# VEMS vs TEC3 vs MS3



## tyrone27 (Sep 7, 2001)

i'm looking at these 3 systems. anyone have any personal experence with them?


----------



## scott66 (Jul 5, 2003)

tyrone27 said:


> i'm looking at these 3 systems. anyone have any personal experence with them?


I have experience with two of them. However, what kind of functionality are you looking to get out of a standalone system? Without knowing what you want out of the system, answering your questions about those three systems would be difficult and spotty at best.


----------



## tyrone27 (Sep 7, 2001)

going to be used for turbo application with water injection and boost control controlled by engine management system.


----------



## Prof315 (Jan 5, 2009)

I've never messed with VEMS, the newer tech3rs are nice but pricey and you have to use their ignition system and a 60-2 trigger wheel. Bang for the buck NOTHING comes even close to MS3/3X
What car/engine are you planning on using this with.


----------



## Rheinland Technik (Apr 2, 2010)

If you are looking at VEMS, I can assume you are looking at Lugtronic. You can't beat a plug and play and given that Kevin Black [the stand alone tuning King], you have to know that he has tuned almost every system out there and that he wouldn't push it if he didn't trust it, hands down. I will be using a system on my Cabrio build and will not use anything else.


----------



## Prof315 (Jan 5, 2009)

Rheinland Technik said:


> If you are looking at VEMS, I can assume you are looking at Lugtronic. You can't beat a plug and play and given that Kevin Black [the stand alone tuning King], you have to know that he has tuned almost every system out there and that he wouldn't push it if he didn't trust it, hands down. I will be using a system on my Cabrio build and will not use anything else.

- - -

_Directions_:
In the forum thread comparing VEMS, TEC3 and MS3, what does one poster say you have to use with the newer tech3rs?

_Supplied data_:

- - -

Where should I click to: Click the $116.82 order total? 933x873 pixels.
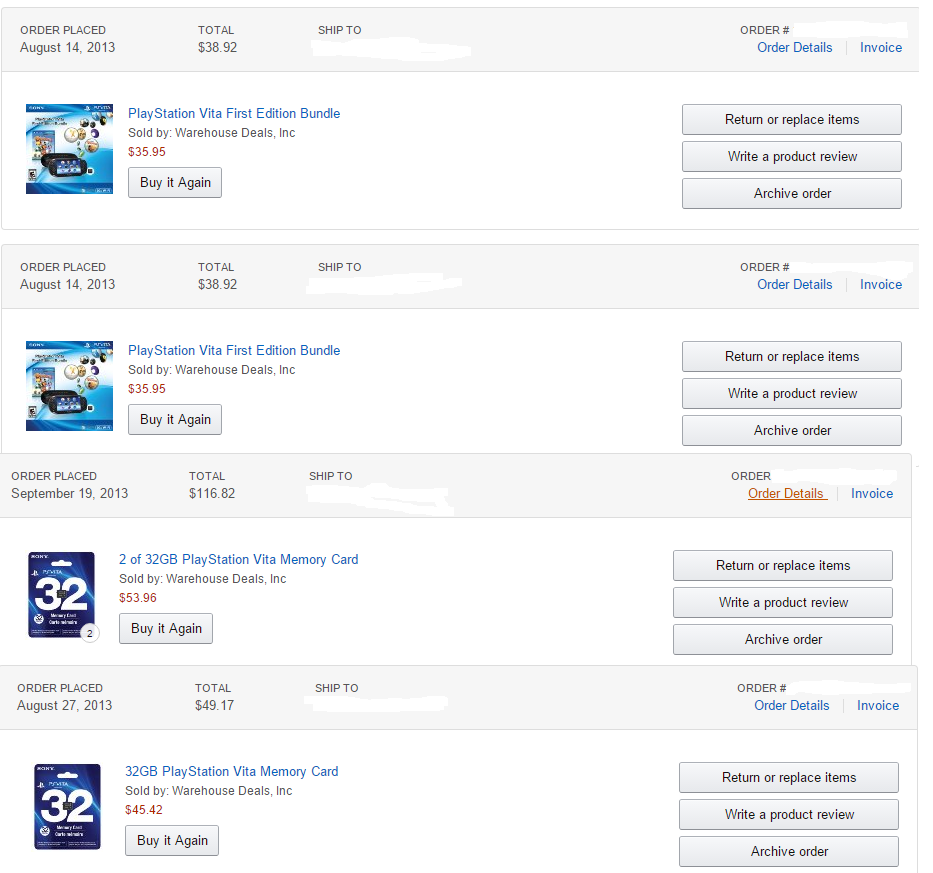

- - -

_Exercise answer_:
Their ignition system and a 60-2 trigger wheel.